This ammunition vehicle has no turret, but has a taller superstructure to store 90-95 rounds (depending on the model) with a corresponding number of powders and primers. For the M992 and M992A1 there is a maximum of 90 conventional rounds, 45 each in two racks, and three M712 Copperhead rounds. Until recently, much of the remaining internal crew space was taken up by a hydraulically-powered conveyor system designed to allow the quick uploading of rounds or their transfer to the M109-series howitzer.

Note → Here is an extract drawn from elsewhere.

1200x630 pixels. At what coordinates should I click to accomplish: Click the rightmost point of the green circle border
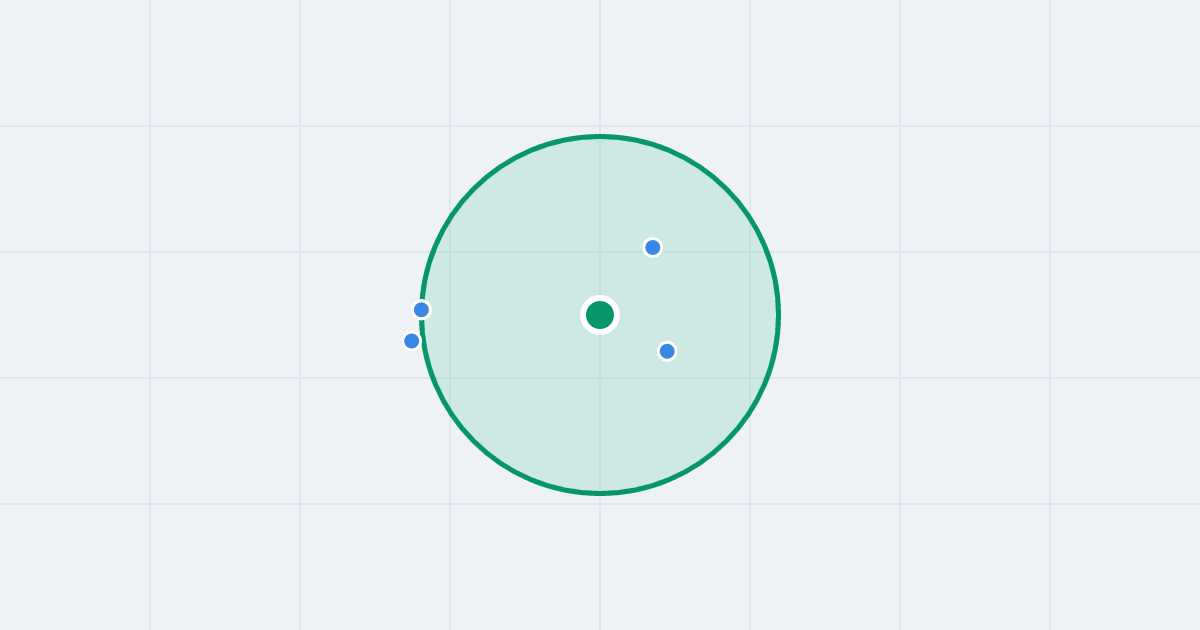click(x=778, y=315)
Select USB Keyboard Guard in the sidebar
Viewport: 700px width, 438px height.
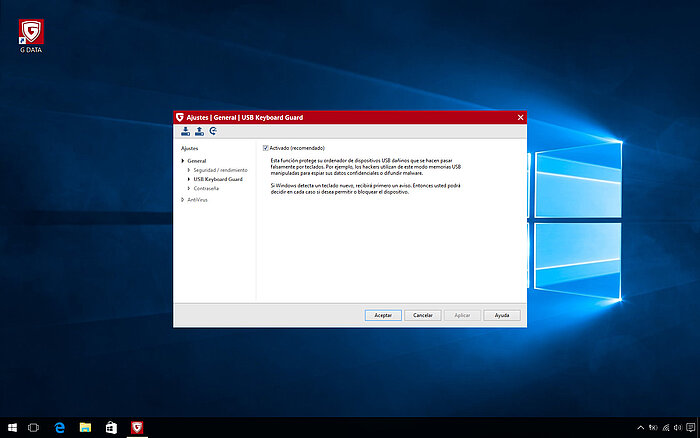(x=218, y=179)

Most early models had an additional mechanism called an X-Y Conveyor to lift the rounds into the honeycomb-like storage racks in the front of the superstructure. A ceiling plate above the two racks can be unbolted and opened to allow the racks to be winched out of the vehicle. This vehicle is fitted with a Halon fire suppression system and a weapons mount similar to that on the M109 turret, usually mounting a Mk 19 grenade launcher for local defense against infantry and light armored vehicles. The latest models have a mounting point for two secure radios.

The hydraulic conveyor system is usually removed by crews, as it is slower than moving the rounds by hand. Recently, the army has removed the conveyor system and changed the two horizontal opening doors to two vertical doors opening from the center to provide protection to the crew during transfers.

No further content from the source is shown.